Week 1 Summary Outline


(Module 1 available on Blackboard)
(This should not replace taking notes during the lecture, but should help you be more efficient)
Learning Objectives:
a. Identify financial statement stakeholders and their interests.
b. Describe the four financial statements and their purpose (including the accounting
equation).
c. Explain basic profitability analysis.
d. Describe analysis of the business environment.
e. Describe the accounting regulatory environment.
Content Outline:
Accounting Definition: The identification, measurement, recording, analysis, and
communication of the economic events for an entity.
In the above context, economic events can be viewed as events which change the quantity
or form of items which have value (for example (1) exchanging cash for a machine or (2)
selling a product in exchange for a promise to pay cash.

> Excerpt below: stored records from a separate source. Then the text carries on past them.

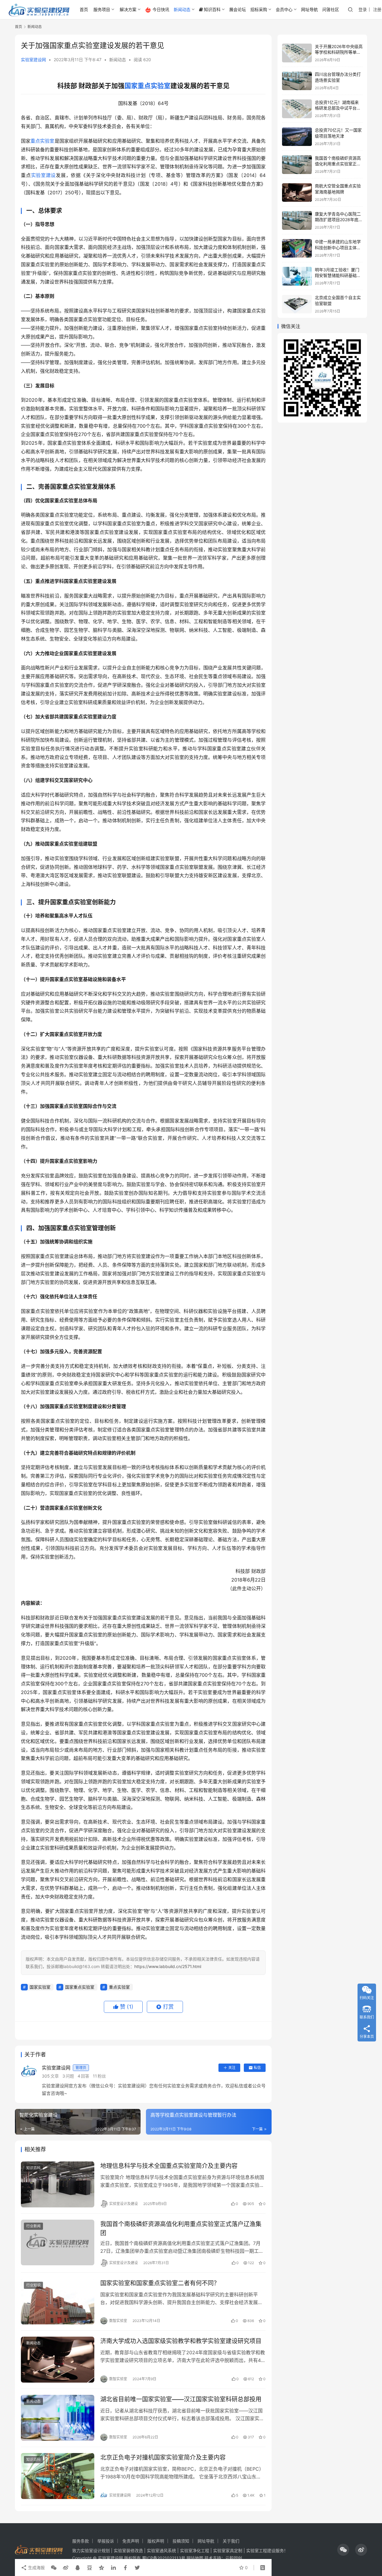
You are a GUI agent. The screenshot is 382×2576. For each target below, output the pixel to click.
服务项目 (101, 9)
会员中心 (284, 9)
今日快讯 (161, 9)
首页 (84, 9)
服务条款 (80, 2540)
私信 (257, 2067)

Stakeholders include all entities affected by a companys financial performance and
reports. Different stakeholders often have different priorities. Lenders are concerned
about available assets and cash to ensure they are repaid. Shareholders are concerned
about rate of return and risk (sometimes dividends too). Employees are interested in
company survival and job security. Local governments are concerned about collecting
taxes and jobs for people in the community. The different foci across shareholders often
cause different levels attention to selected financial statements and performance
measures.
The Income statement shows revenues and expenses for a period of time . . . usually
monthly (internal), quarterly and annual (external).

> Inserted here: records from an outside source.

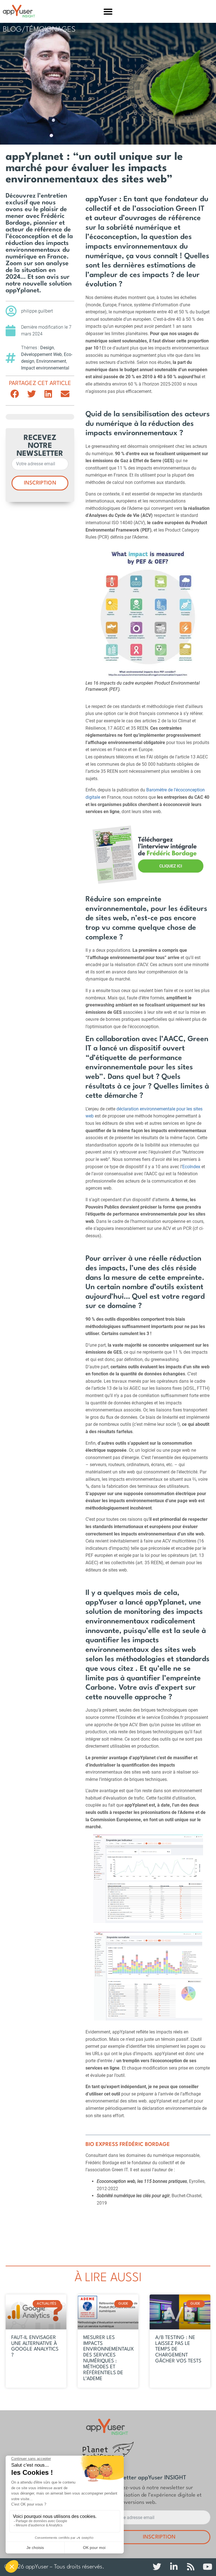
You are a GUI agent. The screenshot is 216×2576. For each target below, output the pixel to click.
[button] (108, 11)
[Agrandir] (196, 1842)
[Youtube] (207, 2566)
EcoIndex (191, 1166)
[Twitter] (157, 2566)
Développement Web (41, 354)
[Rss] (190, 2566)
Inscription (40, 483)
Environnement (51, 361)
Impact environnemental (45, 368)
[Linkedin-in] (174, 2566)
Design (47, 347)
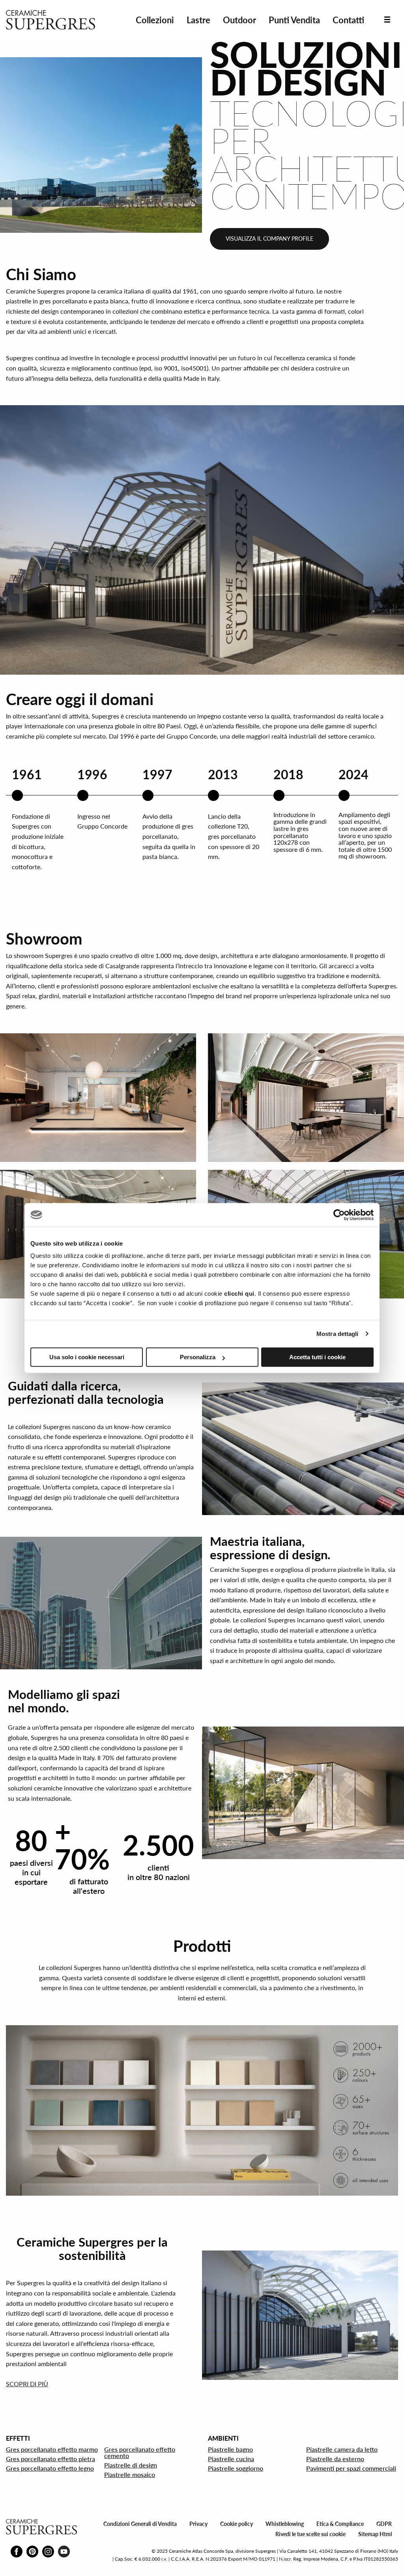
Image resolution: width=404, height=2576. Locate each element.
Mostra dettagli (337, 1333)
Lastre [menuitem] (198, 20)
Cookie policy (236, 2523)
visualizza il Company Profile (269, 238)
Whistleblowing (285, 2523)
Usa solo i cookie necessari (86, 1357)
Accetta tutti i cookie (317, 1357)
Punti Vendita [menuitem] (294, 20)
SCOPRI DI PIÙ (27, 2383)
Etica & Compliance (340, 2523)
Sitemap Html (375, 2534)
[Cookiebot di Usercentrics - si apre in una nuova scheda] (339, 1215)
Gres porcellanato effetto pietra (50, 2458)
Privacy (198, 2523)
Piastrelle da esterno (335, 2458)
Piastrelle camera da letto (342, 2449)
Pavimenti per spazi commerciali (351, 2468)
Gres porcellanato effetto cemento (139, 2452)
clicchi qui (239, 1293)
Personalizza (197, 1357)
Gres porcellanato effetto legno (50, 2468)
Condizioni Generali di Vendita (140, 2523)
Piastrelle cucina (231, 2458)
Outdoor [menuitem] (239, 20)
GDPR (384, 2523)
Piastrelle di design (130, 2465)
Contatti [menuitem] (348, 20)
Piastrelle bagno (230, 2449)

Balance sheet shows assets (what a company owns), liabilities (what a company owes to
others), and equity (the residual value to shareholders). A = L + E
The statement of stockholders equity reconciles beginning of the period equity to end of
the period equity.

The Statement of Cash Flows shows the sources and uses of cash from three activities:
operations, financing and investing.
Each of the 4 financial statements is articulated with at least one other financial statement
(e.g., net income from the income statement flows into retained earnings on the balance
sheet). See Exhibit 1.2.
Return on Assets = Profitability x Productivity, the ability to produce profits from sales x
the ability to generate sales from assets. This is, more specifically, return on sales (net
income/assets) times asset turnover (sales/assets?)

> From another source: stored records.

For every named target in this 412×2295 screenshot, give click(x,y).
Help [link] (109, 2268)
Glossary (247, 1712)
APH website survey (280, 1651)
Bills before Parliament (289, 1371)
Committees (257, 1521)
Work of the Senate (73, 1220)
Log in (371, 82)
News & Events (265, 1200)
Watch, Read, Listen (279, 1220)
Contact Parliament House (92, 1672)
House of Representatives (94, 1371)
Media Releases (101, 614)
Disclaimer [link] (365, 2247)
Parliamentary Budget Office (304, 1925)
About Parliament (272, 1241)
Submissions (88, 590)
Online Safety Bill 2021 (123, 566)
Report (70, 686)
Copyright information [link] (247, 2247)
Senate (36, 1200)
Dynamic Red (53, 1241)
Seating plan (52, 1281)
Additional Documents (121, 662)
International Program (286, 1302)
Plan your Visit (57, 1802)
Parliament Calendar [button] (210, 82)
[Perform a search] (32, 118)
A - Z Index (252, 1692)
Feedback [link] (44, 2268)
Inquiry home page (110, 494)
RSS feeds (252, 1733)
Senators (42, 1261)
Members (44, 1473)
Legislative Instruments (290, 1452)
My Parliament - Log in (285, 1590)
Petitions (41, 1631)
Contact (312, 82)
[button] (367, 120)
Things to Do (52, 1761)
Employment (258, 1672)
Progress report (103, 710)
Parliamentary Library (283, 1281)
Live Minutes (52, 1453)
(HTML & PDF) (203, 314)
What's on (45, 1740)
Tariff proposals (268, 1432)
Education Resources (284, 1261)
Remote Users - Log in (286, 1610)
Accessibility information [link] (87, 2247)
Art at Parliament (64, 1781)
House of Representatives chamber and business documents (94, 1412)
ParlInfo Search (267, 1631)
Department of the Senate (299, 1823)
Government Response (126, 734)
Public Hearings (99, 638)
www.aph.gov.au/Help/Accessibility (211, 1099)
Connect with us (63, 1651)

Return on equity is an overarching measure of profits as a % of equity. This can be
derived from the product of return on assets and financial leverage (ROA x FLEV) where
FLEV = Assets/Equity.
The business environment is often analyzed using Porters 5-Forces (see page 1-21) as
well as looking at broader factors (1-22:1-23). On average the economy and industry
conditions account for over 60% of company performance (lecture).